Sunday, February 26, 2012

I hate you. It makes me laugh. I'm struggling internally. I'm trying to put two feet forward with a grin on my face. The problem is all these sentences begin with "I." There are monumental icons on this planet that our minds cannot even fathom. You think life is so bad? Really. Look where you are for juuuust a minute. I'm working for a goal. I want to see Chile's cave's and an aurora. I want to so scuba diving and see the depths of the ocean life; skydiving and see the world from up above. The meadows, the forests, the deserts, the storms. I want to see and feel it all. Maybe after THAT you can say your life is awful. Except you won't. That's the real tragedy of the American hero.
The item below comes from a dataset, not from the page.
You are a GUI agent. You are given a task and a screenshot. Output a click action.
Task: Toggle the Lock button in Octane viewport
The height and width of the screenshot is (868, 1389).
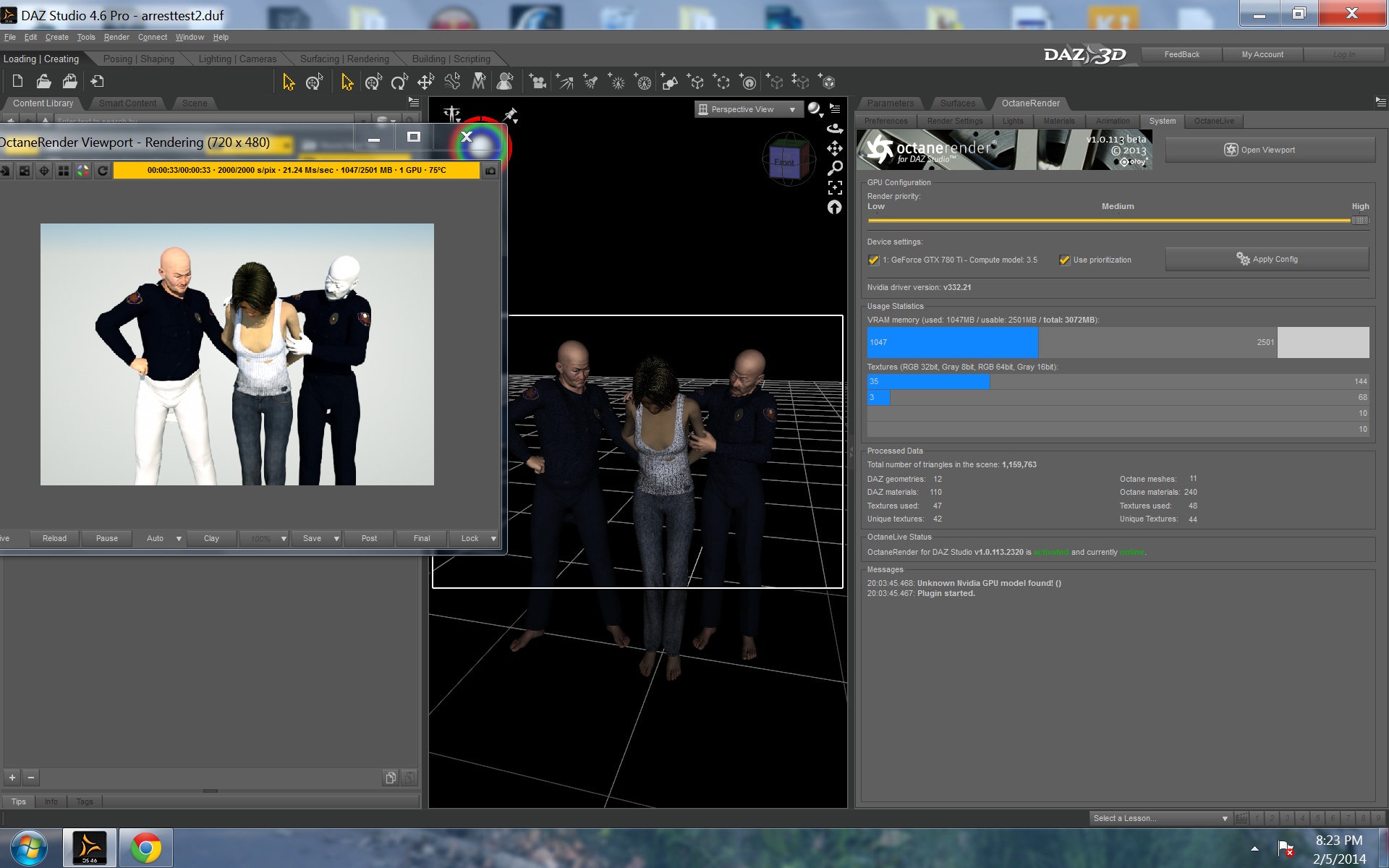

If your life is bad, then get off your ass and make it good. Everyone is so sick and tired of hearing you complain. I understand that now. And I'm sorry. And I forgive you. I think all of you are infinitely more enlightened than you realize; either that or you're all the polar opposite. Let's all agree to do great things with ourselves. We've all already wasted so much time. Let's start out simple. We shall begin with ceasing to eliminate the positive in our lives. Something is positive, you push it out because it's interfering in your comfort zone. We must accept our faults, apologize, and do nice things for other people to make up for them. Everyday is a new day. A new chance to STOP SULKING and appreciate the greater things around you. And yeah, I hate you. But I will get over it in time. I wish I never met you to be honest. You've been nothing but selfish even when I forgave you for it (without an apology.) And you keep going. You are a sell out, but you couldn't even do that well. I might be vain and shallow at times, but at least I have a realty check. I am so sick and tired of all these boys claiming to be men failing to even try to realize who THEY are before they try to figure out me. YOU WILL NEVER FIGURE ME OUT. That's the real tragedy. That's the reason you all go crazy. But that's okay, I keep myself close. If I let anybody get in, they take my personal shit and they use it against me. So even though you think you figured it out or think you got in close, you didn't. I am the same dismantled red head. Essentially. The difference is I grew up. I started caring for other people. Even still, I miss that girl. She got close. She figured it out. Things come and go. You reap what you sow.